** START OF PROVIDED ENTRIES **

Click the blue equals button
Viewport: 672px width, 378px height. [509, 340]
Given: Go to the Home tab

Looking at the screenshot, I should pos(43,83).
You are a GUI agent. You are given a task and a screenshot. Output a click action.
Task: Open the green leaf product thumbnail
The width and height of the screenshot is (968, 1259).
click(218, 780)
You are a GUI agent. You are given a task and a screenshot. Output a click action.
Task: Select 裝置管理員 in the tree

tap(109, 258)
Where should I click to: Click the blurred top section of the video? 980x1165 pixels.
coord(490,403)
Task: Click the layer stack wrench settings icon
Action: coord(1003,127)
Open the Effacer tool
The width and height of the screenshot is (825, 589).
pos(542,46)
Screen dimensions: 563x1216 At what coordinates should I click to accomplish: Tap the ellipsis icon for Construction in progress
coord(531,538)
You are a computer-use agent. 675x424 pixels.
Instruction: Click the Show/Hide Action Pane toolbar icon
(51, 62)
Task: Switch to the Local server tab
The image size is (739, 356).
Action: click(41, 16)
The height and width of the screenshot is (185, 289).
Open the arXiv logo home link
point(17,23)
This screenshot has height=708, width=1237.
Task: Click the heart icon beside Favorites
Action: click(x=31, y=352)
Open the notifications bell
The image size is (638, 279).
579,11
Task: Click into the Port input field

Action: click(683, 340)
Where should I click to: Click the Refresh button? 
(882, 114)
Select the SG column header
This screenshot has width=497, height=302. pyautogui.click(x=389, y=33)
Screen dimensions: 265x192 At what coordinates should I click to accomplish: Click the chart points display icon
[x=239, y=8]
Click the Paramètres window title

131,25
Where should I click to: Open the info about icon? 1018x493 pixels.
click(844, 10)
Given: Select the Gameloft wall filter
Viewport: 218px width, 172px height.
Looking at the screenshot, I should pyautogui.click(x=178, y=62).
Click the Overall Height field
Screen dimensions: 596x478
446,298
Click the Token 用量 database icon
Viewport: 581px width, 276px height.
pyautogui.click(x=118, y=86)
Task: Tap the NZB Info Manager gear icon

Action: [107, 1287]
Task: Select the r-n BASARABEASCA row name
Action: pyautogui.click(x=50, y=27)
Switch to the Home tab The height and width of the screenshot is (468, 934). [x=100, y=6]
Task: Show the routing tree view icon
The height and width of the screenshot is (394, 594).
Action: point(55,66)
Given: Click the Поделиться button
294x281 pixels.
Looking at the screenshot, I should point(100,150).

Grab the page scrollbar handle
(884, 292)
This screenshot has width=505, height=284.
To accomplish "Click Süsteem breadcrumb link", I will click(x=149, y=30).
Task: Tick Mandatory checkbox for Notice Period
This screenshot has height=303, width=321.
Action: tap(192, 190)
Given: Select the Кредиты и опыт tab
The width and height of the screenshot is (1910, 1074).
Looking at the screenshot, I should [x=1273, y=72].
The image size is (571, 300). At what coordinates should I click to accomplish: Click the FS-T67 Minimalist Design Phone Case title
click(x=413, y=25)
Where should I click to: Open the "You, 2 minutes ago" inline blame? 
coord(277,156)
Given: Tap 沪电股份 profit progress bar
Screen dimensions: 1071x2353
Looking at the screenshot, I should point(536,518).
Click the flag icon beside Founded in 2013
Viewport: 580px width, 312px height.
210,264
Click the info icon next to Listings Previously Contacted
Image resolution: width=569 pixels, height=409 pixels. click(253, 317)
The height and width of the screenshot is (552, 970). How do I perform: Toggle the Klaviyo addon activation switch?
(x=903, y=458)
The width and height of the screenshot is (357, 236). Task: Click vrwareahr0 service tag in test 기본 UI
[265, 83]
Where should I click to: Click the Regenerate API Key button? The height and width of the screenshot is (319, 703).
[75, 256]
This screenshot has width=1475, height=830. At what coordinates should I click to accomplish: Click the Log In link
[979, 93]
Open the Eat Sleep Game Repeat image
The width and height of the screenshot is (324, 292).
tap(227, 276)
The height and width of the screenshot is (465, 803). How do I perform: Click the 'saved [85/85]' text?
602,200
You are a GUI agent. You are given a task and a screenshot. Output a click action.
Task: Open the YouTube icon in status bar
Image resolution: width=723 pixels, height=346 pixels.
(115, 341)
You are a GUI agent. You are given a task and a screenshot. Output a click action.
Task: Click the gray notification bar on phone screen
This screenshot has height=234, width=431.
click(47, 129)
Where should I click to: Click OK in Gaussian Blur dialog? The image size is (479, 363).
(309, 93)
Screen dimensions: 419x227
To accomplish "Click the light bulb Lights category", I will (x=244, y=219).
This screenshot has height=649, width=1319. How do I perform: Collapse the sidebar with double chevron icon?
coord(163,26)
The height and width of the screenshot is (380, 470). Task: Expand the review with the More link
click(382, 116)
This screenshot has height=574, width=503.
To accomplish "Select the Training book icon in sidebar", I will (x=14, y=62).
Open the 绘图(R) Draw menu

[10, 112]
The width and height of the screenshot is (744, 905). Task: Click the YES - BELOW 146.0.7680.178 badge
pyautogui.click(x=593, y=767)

** END OF PROVIDED ENTRIES **

WRITTEN TASK |
In the listing above, swap each "Where should I click to" for "Where do I click to" and leave everything else as it is.

TASK OUTPUT |
Click the blue equals button
Viewport: 672px width, 378px height. [509, 340]
Given: Go to the Home tab

Looking at the screenshot, I should pos(43,83).
You are a GUI agent. You are given a task and a screenshot. Output a click action.
Task: Open the green leaf product thumbnail
The width and height of the screenshot is (968, 1259).
click(218, 780)
You are a GUI agent. You are given a task and a screenshot. Output a click action.
Task: Select 裝置管理員 in the tree

tap(109, 258)
Where do I click to: Click the blurred top section of the video? 980x1165 pixels.
coord(490,403)
Task: Click the layer stack wrench settings icon
Action: coord(1003,127)
Open the Effacer tool
The width and height of the screenshot is (825, 589).
pos(542,46)
Screen dimensions: 563x1216 At what coordinates should I click to accomplish: Tap the ellipsis icon for Construction in progress
coord(531,538)
You are a computer-use agent. 675x424 pixels.
Instruction: Click the Show/Hide Action Pane toolbar icon
(51, 62)
Task: Switch to the Local server tab
The image size is (739, 356).
Action: click(41, 16)
The height and width of the screenshot is (185, 289).
Open the arXiv logo home link
point(17,23)
This screenshot has height=708, width=1237.
Task: Click the heart icon beside Favorites
Action: click(x=31, y=352)
Open the notifications bell
The image size is (638, 279).
579,11
Task: Click into the Port input field

Action: click(683, 340)
Where do I click to: Click the Refresh button? 
(882, 114)
Select the SG column header
This screenshot has width=497, height=302. pyautogui.click(x=389, y=33)
Screen dimensions: 265x192 At what coordinates should I click to accomplish: Click the chart points display icon
[x=239, y=8]
Click the Paramètres window title

131,25
Where do I click to: Open the info about icon? 1018x493 pixels.
click(844, 10)
Given: Select the Gameloft wall filter
Viewport: 218px width, 172px height.
Looking at the screenshot, I should pyautogui.click(x=178, y=62).
Click the Overall Height field
Screen dimensions: 596x478
446,298
Click the Token 用量 database icon
Viewport: 581px width, 276px height.
pyautogui.click(x=118, y=86)
Task: Tap the NZB Info Manager gear icon

Action: [107, 1287]
Task: Select the r-n BASARABEASCA row name
Action: pyautogui.click(x=50, y=27)
Switch to the Home tab The height and width of the screenshot is (468, 934). [x=100, y=6]
Task: Show the routing tree view icon
The height and width of the screenshot is (394, 594).
Action: point(55,66)
Given: Click the Поделиться button
294x281 pixels.
Looking at the screenshot, I should point(100,150).

Grab the page scrollbar handle
(884, 292)
This screenshot has width=505, height=284.
To accomplish "Click Süsteem breadcrumb link", I will click(x=149, y=30).
Task: Tick Mandatory checkbox for Notice Period
This screenshot has height=303, width=321.
Action: tap(192, 190)
Given: Select the Кредиты и опыт tab
The width and height of the screenshot is (1910, 1074).
Looking at the screenshot, I should [x=1273, y=72].
The image size is (571, 300). At what coordinates should I click to accomplish: Click the FS-T67 Minimalist Design Phone Case title
click(x=413, y=25)
Where do I click to: Open the "You, 2 minutes ago" inline blame? 
coord(277,156)
Given: Tap 沪电股份 profit progress bar
Screen dimensions: 1071x2353
Looking at the screenshot, I should point(536,518).
Click the flag icon beside Founded in 2013
Viewport: 580px width, 312px height.
210,264
Click the info icon next to Listings Previously Contacted
Image resolution: width=569 pixels, height=409 pixels. click(253, 317)
The height and width of the screenshot is (552, 970). How do I perform: Toggle the Klaviyo addon activation switch?
(x=903, y=458)
The width and height of the screenshot is (357, 236). Task: Click vrwareahr0 service tag in test 기본 UI
[265, 83]
Where do I click to: Click the Regenerate API Key button? The height and width of the screenshot is (319, 703).
[75, 256]
This screenshot has width=1475, height=830. At what coordinates should I click to accomplish: Click the Log In link
[979, 93]
Open the Eat Sleep Game Repeat image
The width and height of the screenshot is (324, 292).
tap(227, 276)
The height and width of the screenshot is (465, 803). How do I perform: Click the 'saved [85/85]' text?
602,200
You are a GUI agent. You are given a task and a screenshot. Output a click action.
Task: Open the YouTube icon in status bar
Image resolution: width=723 pixels, height=346 pixels.
(115, 341)
You are a GUI agent. You are given a task and a screenshot. Output a click action.
Task: Click the gray notification bar on phone screen
This screenshot has height=234, width=431.
click(47, 129)
Where do I click to: Click OK in Gaussian Blur dialog? The image size is (479, 363).
(309, 93)
Screen dimensions: 419x227
To accomplish "Click the light bulb Lights category", I will (x=244, y=219).
This screenshot has height=649, width=1319. How do I perform: Collapse the sidebar with double chevron icon?
coord(163,26)
The height and width of the screenshot is (380, 470). Task: Expand the review with the More link
click(382, 116)
This screenshot has height=574, width=503.
To accomplish "Select the Training book icon in sidebar", I will (x=14, y=62).
Open the 绘图(R) Draw menu

[10, 112]
The width and height of the screenshot is (744, 905). Task: Click the YES - BELOW 146.0.7680.178 badge
pyautogui.click(x=593, y=767)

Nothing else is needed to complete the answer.